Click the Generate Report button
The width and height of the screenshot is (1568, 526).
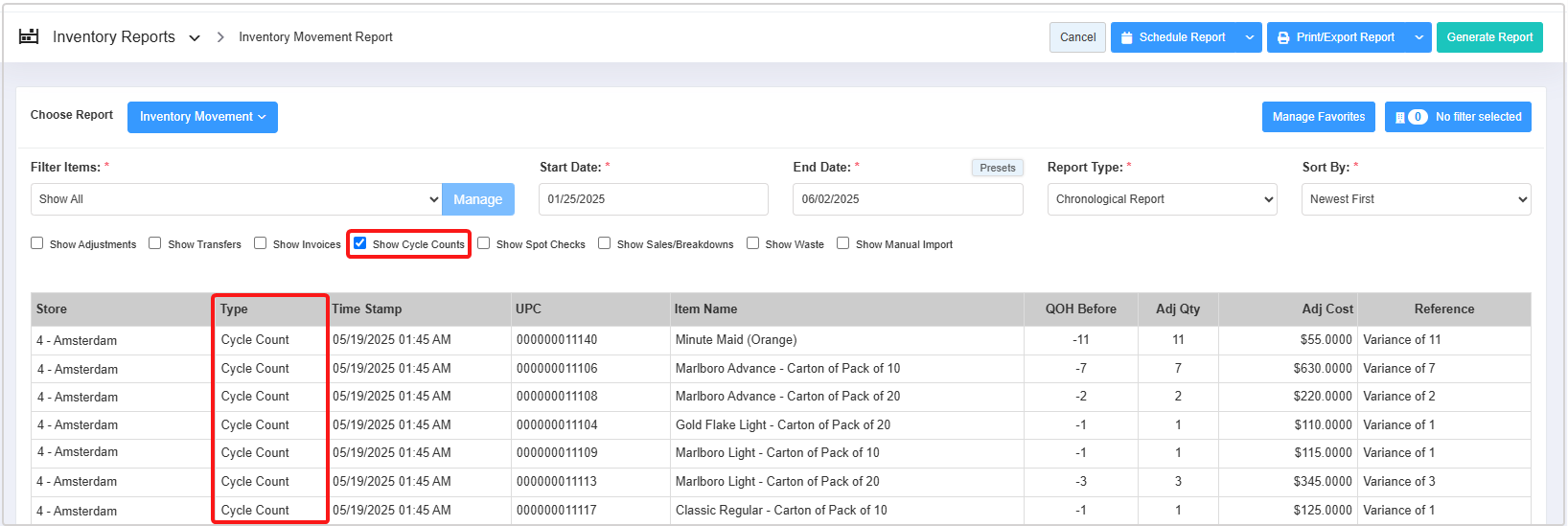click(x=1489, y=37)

--

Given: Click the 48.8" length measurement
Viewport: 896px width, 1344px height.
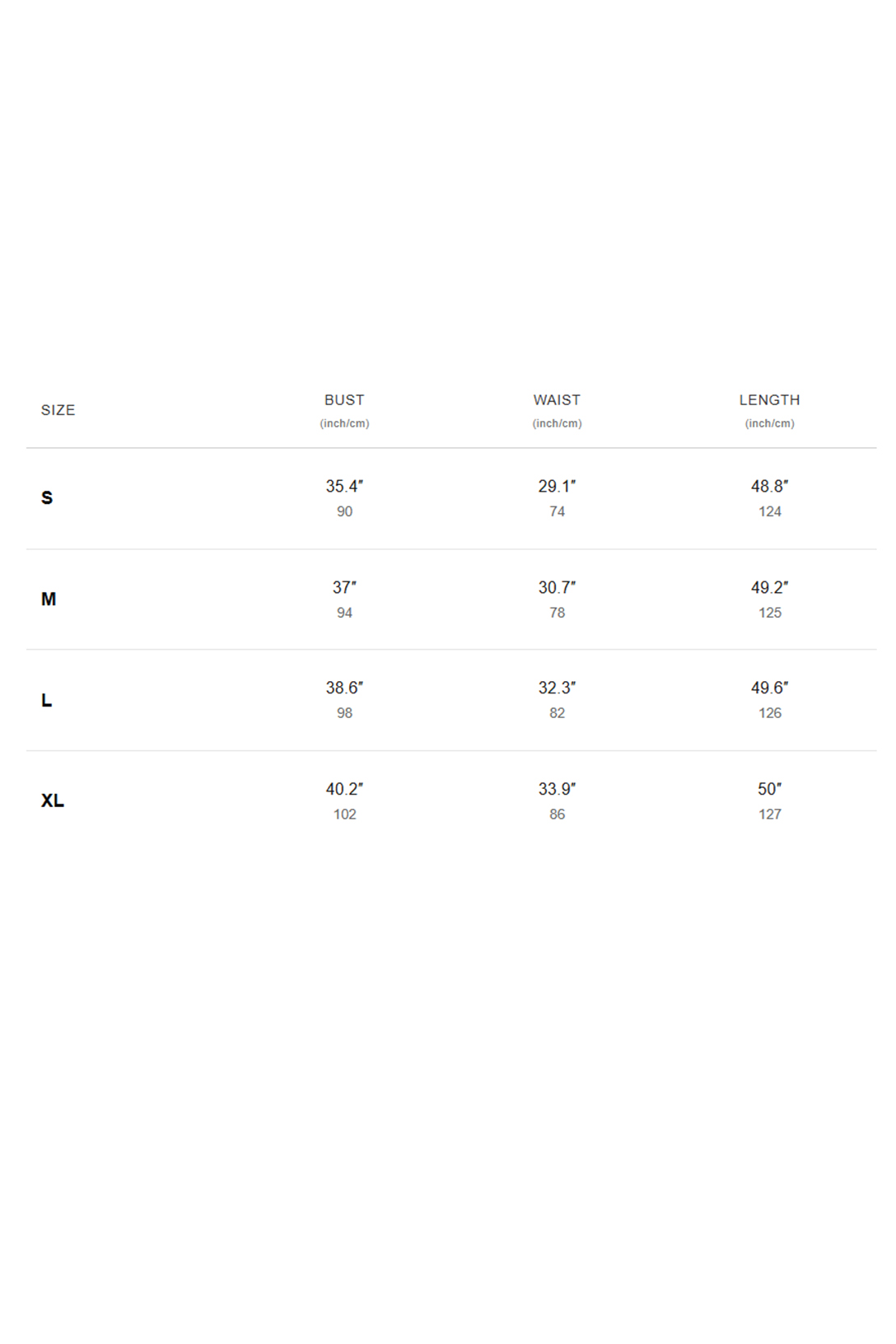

▶ **AIM OF THE TASK**
Output exactly one stretch of the listing: from the line containing "Given: Click the" through the line containing "Viewport: 896px width, 1344px height.", both end lines included.

▶ **ANSWER BOX**
Given: Click the 48.8" length measurement
Viewport: 896px width, 1344px height.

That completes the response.